My phone buzzes, and I see Jason’s name pop up on the screen, but I toss the phone on the seat beside me and keep driving.
The Bronco’s tires slip on a patch of sleet, and for a second, the car banks to the right, dangerously close to the gravel edge that hovers over the river below.
I yank the steering wheel just in time, and easing my foot off the gas, I pull the car over.
And that’s when it comes to me. Adam Nathanson has to die.
It’s the only way those guys will be satisfied, and the only way to keep the people I love safe.

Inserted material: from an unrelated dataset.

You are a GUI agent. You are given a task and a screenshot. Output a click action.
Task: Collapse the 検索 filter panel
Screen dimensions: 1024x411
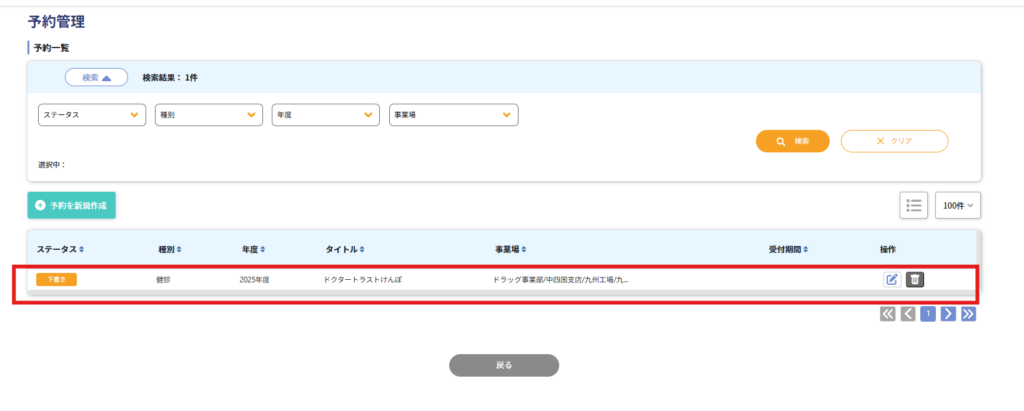click(x=96, y=77)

I’ll lose everything, but somewhere deep, I knew none of it would last anyway.
Guys like me don’t get to change their circumstances.
They don’t get to be like Jason and his perfect family.
Guys like me don’t get to be with girls like Madeline.
She deserves someone who will give her a good, stable life.
Someone who has more prospects than trafficking cocaine.
It takes me a minute to realize that I’ve stopped on the overlook where Madeline and I had our first kiss.
Across the river, the winter wind has stripped the trees of the last of their leaves, and I squint, hoping for a glimpse of my family’s old trailer nestled somewhere in the woods.
The wildflower fields will be dormant now, and I won’t be here to see them bloom this spring.
I press my hands to my face as if somehow that will hold the pain inside, but it comes pouring out anyway. I want to cry, and rage, and scream. I want to tear this car to shreds, punch the window, pound on the steering wheel. But I can’t. Not now.
Right now, I need to hold it together because that’s the only way Madeline and Jason are going to come out of this unscathed.
I have twenty-four hours before it’s too late.
But someday, if I make it through this alive, I’ll face this agony burning in my veins.
I’ll face the fact that I’ll never see the love of my life again.
I pick up the phone and call Jason.
“How did it go?” he asks.
I hesitate. Here it is, the moment when everything changes forever. The moment my life as I knew it, imagined it, is over. “Jason, listen to me. I need you to pick up Madeline and take her to Tom Burke’s party tomorrow night. Tell her I had to work, but I’ll be there as soon as I can.”
“Dude, what happened?” His voice comes out higher than usual, trembling slightly at the end. “What’s going on?”
“Don’t worry about it. I’m going to take care of everything.”
I’d say I can’t believe it’s come to this, but maybe all along, I knew.